[Source passage]:
#####

The most common way to contribute to charity is by donating cash, even if that means sending a check or using a credit card.
But you also can contribute shares of securties like stocks, mutual funds and ETFs you hold in a taxable account. If their value has risen since you bought them, you may be able to deduct that value when you file your federal taxes—and avoid paying capital gains taxes you’d owe if you sold the shares outright. (Before you commit to this type of donation, make sure to confirm that the charity accepts gifts of appreciated securities.)
Here’s how that could work: Let's say you’ve owned a stock for several years, and your gain—the difference between your purchase price and the current value—is $50,000. If your long-term capital gains tax rate is 15%, which is common for couples earning less than about $500,000 a year, selling the shares would trigger a $7,500 tax bill. (Short-term capital gains, on investments held less than a year, are taxed at your ordinary income tax rate.)

#####

[What the task asks]:
Extend the passage on donating appreciated securities to charity, starting right after its final sentence.

[Stored data]:
#####

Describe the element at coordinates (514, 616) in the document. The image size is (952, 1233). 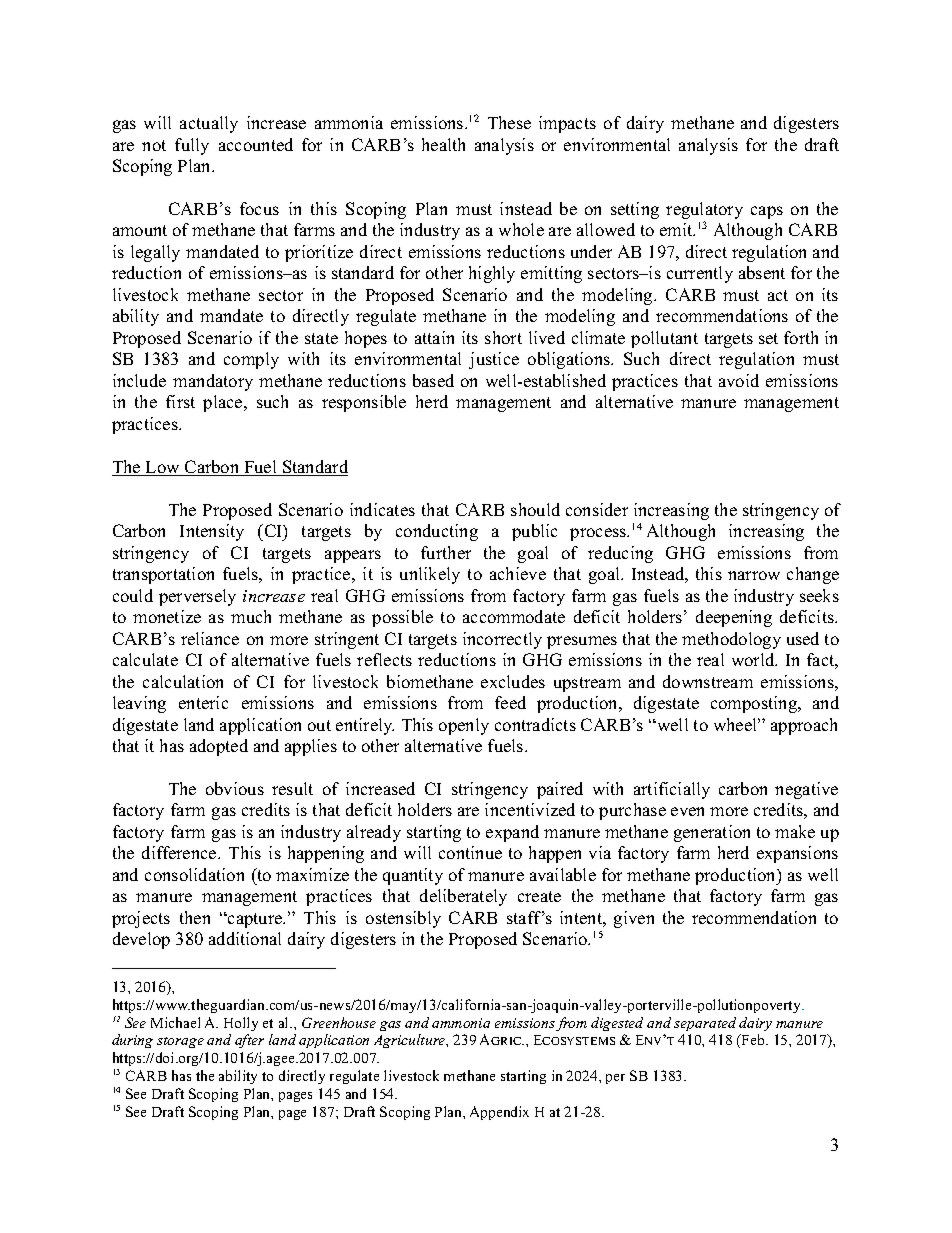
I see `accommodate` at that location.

#####

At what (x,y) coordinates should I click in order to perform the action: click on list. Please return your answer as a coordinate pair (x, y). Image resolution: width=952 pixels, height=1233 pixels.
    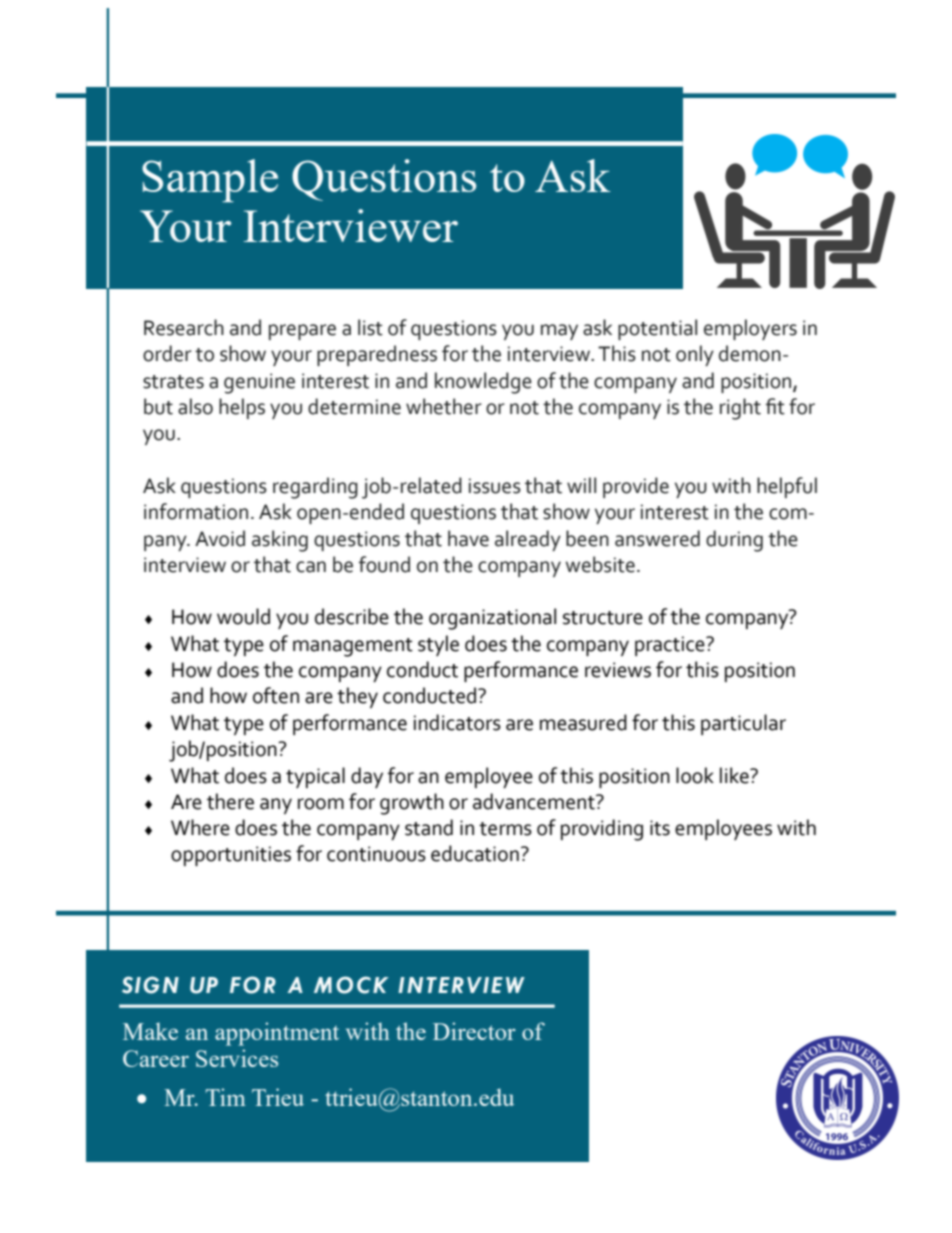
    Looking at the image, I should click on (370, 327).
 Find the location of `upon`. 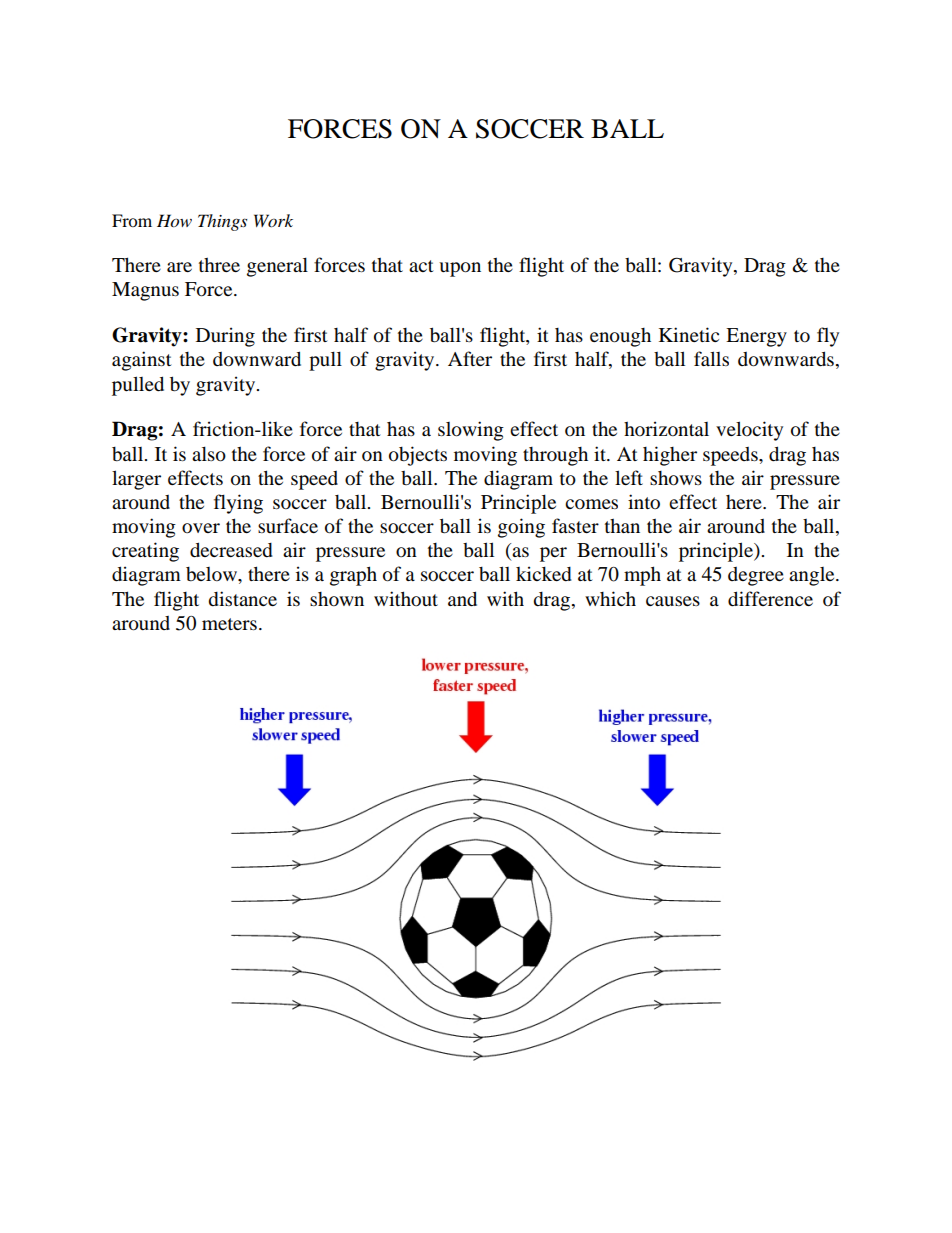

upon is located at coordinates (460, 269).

#####

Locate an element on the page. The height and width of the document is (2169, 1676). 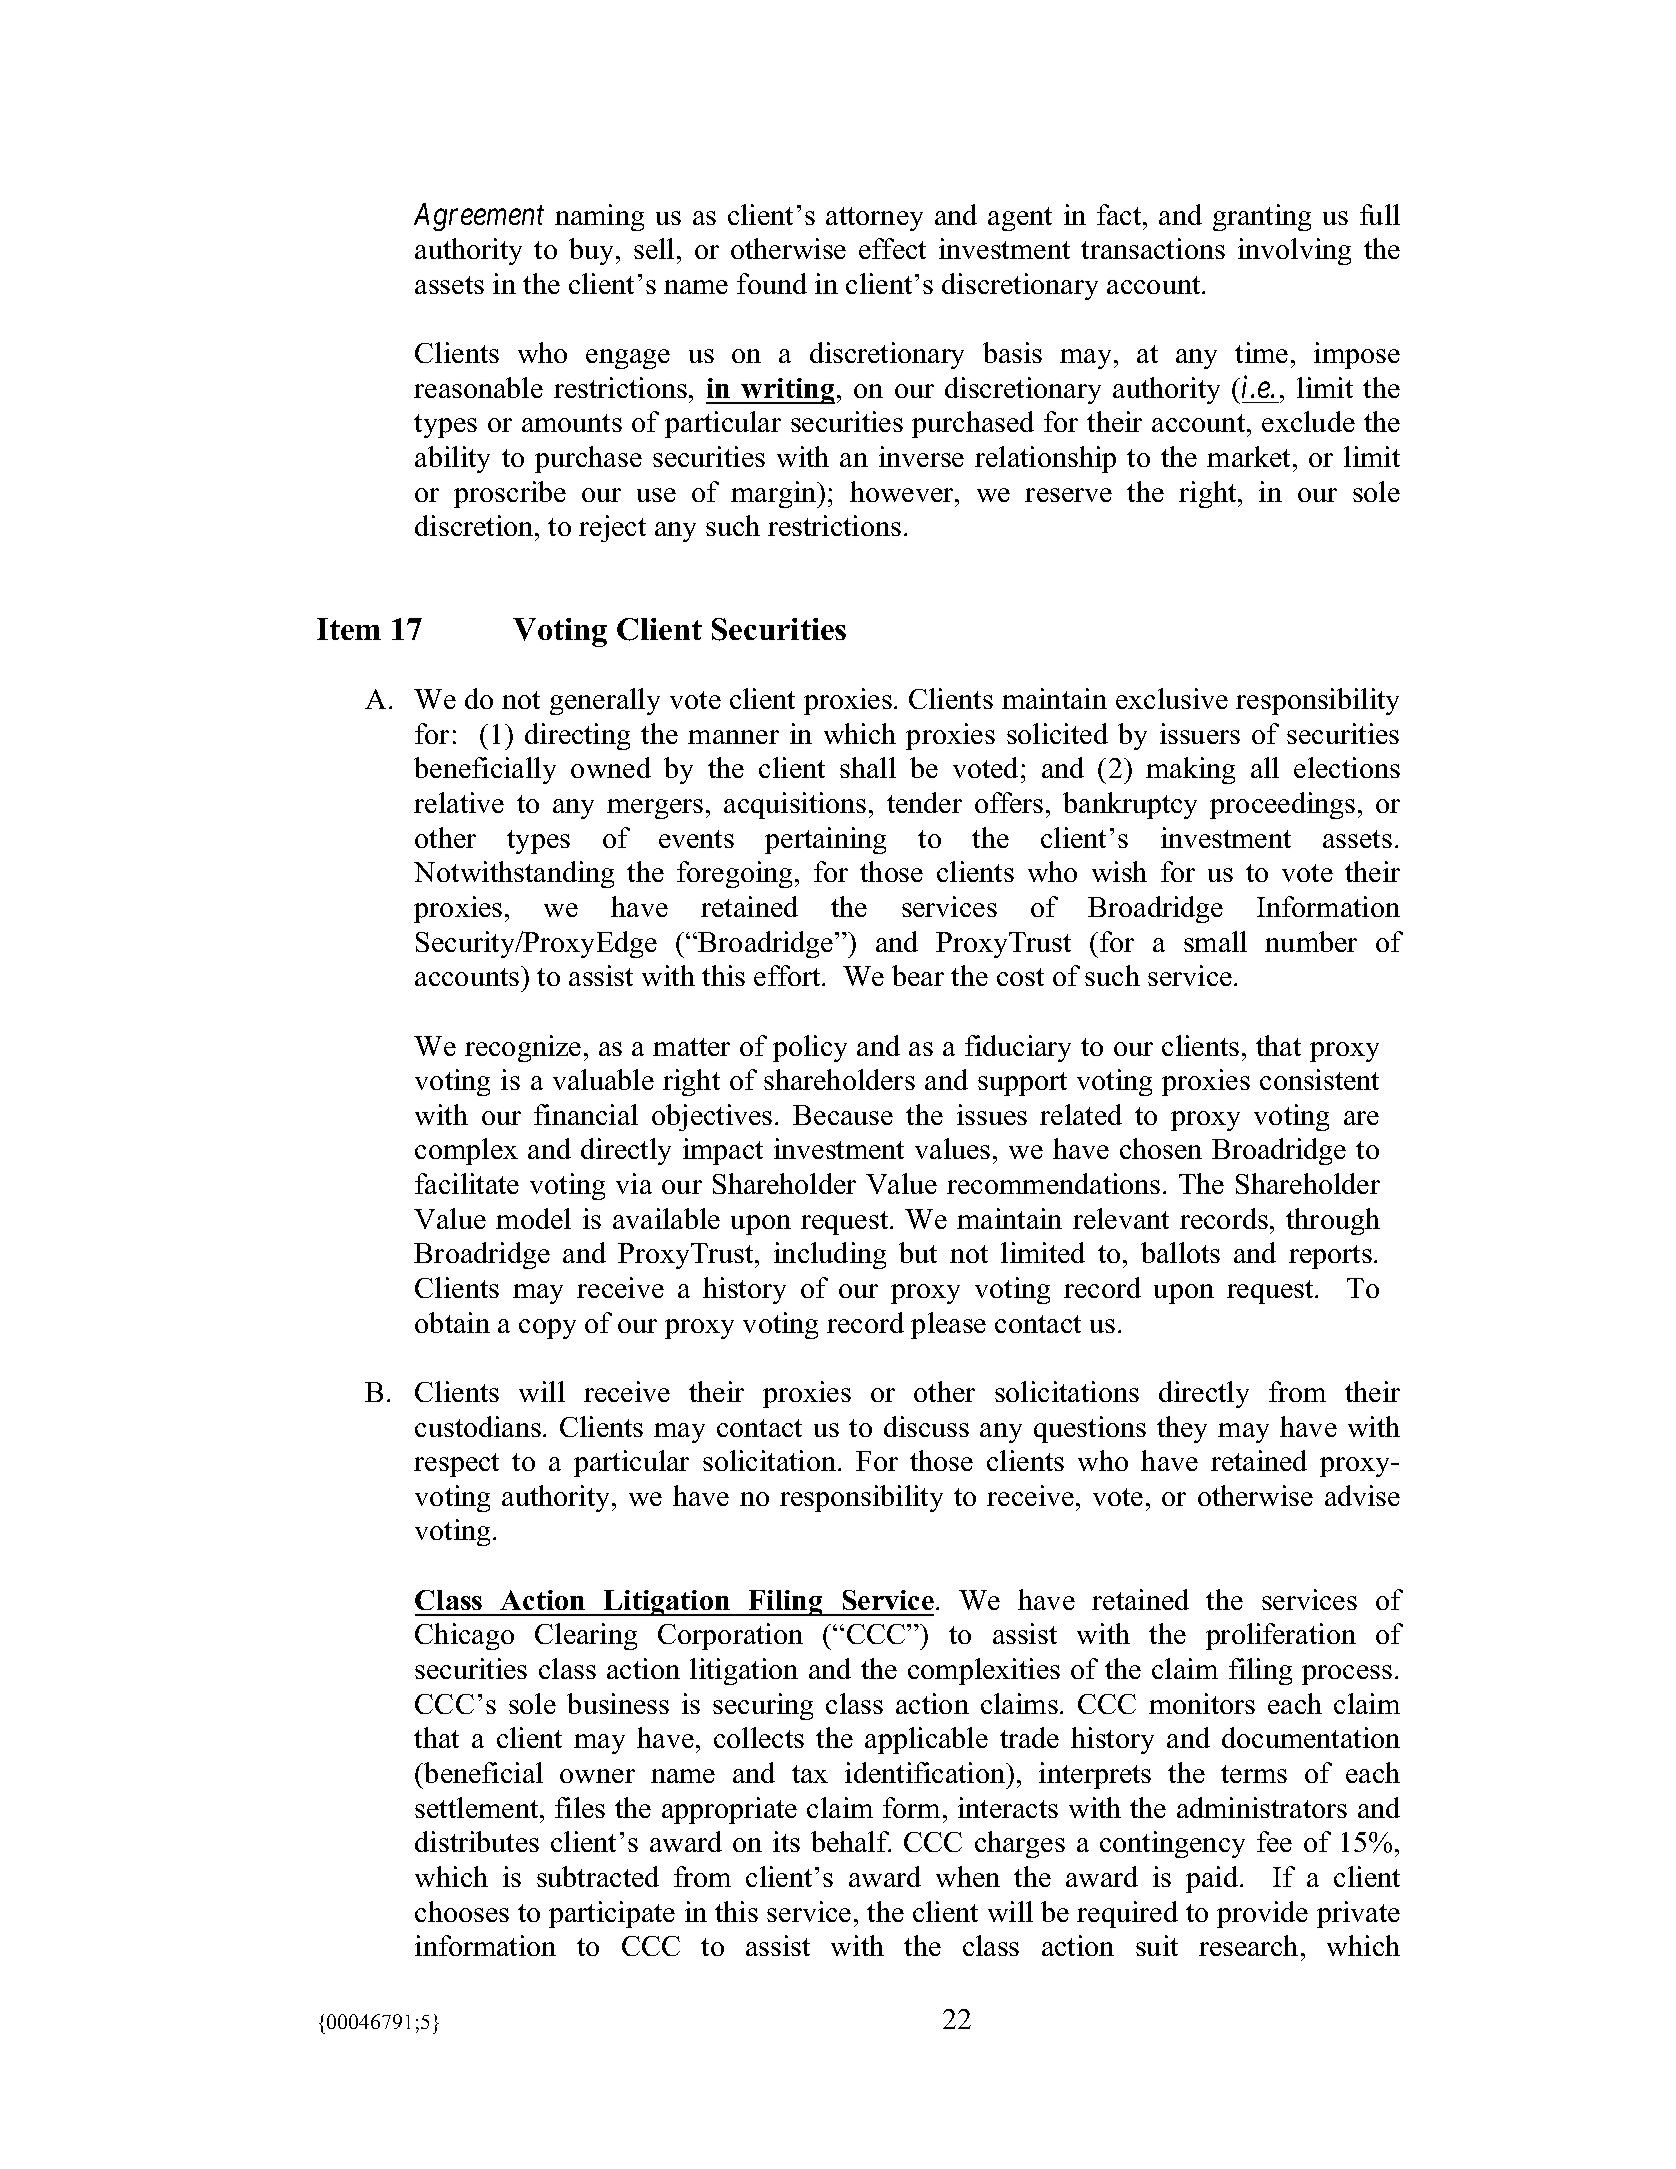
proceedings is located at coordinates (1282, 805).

#####

[Task output]:
What’s more, if you itemize deductions when you file your federal taxes, you can also include some or all of your contribution. But even if you don’t itemize (and can’t take the deduction), avoiding capital gains taxes can make this method of charitable contributions a good idea.
Some charities also accept contributions of other appreciated property such as real estate, art and collectibles. In this case, you might need an appraisal to establish their value. Once you have that value, the tax treatment would be the same as on other investments you donate.
If you’re at least age 70½ and have a retirement account such as an IRA or 401(k), there’s another way you can snag a tax benefit on charitable contributions. Even though required minimum distributions (RMDs) from those accounts now must start at age 72, you can donate up to $100,000 of retirement plan withdrawals to qualified charities each year and avoid income tax on those distributions.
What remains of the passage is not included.